(WHAT TO DO):
Rewrite the items starting at the line that contains "Destacado (392, 888)" and ending at the line that contains "Política de Privacidad (87, 2141)" as a Markdown table with the columns Row and Line, numbering each row and leaving out blank lines.

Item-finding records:
···

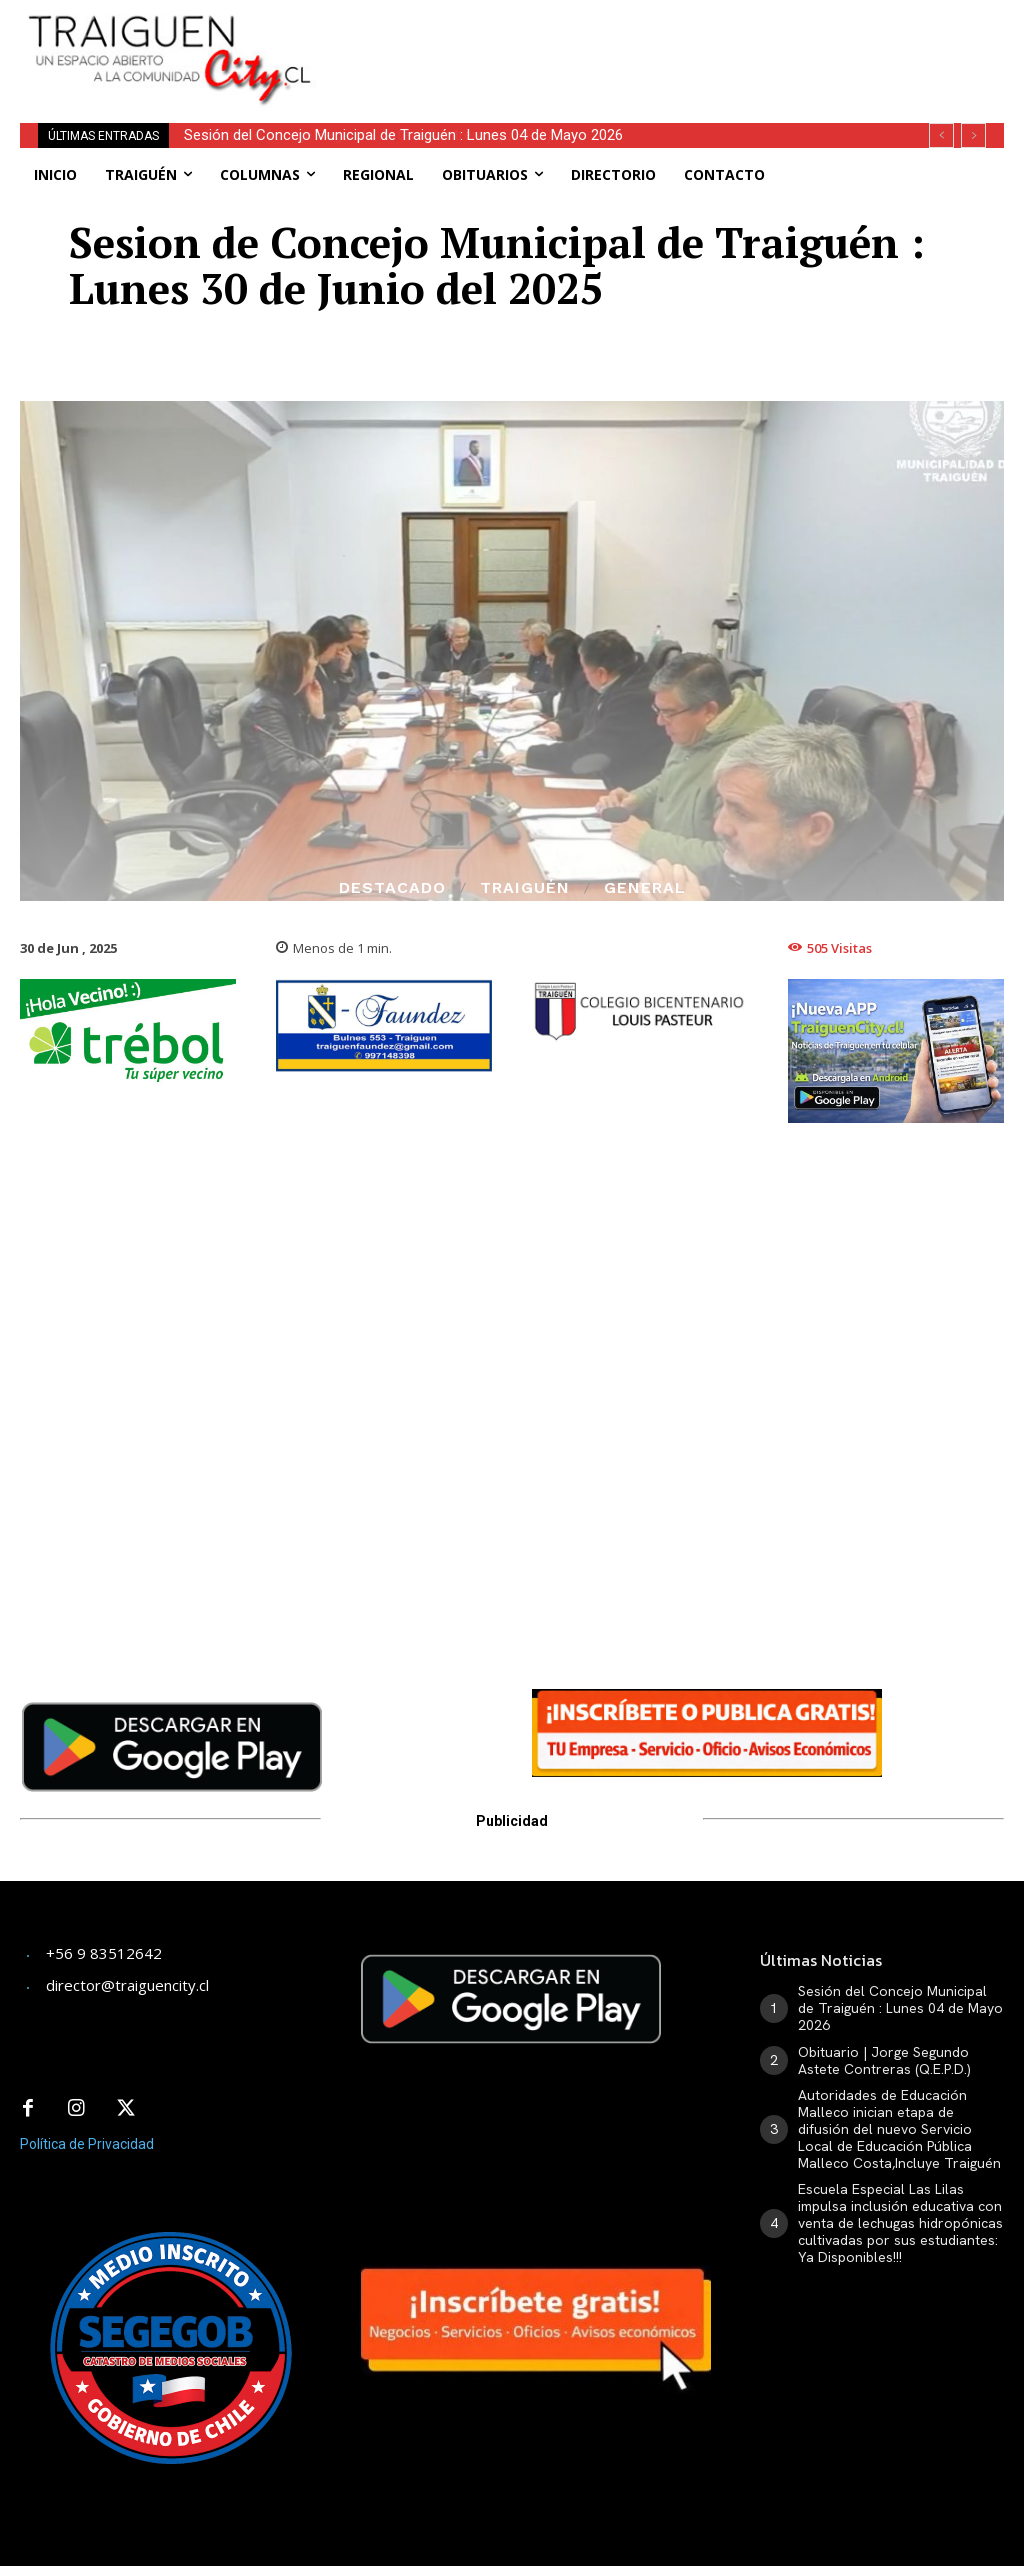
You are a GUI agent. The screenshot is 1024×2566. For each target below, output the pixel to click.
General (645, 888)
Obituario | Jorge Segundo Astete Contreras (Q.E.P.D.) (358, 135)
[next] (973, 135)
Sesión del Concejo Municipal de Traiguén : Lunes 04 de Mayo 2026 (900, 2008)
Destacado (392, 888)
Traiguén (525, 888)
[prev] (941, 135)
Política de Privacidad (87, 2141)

···

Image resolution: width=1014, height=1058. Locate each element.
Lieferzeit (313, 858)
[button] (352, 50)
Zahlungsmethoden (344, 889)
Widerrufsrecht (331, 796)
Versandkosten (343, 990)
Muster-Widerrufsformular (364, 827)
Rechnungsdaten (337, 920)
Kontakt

···

(OUTPUT FOR THIS EXERCISE):
| Row | Line |
|---|---|
| 1 | Destacado (392, 888) |
| 2 | Traiguén (525, 888) |
| 3 | [prev] (941, 135) |
| 4 | Política de Privacidad (87, 2141) |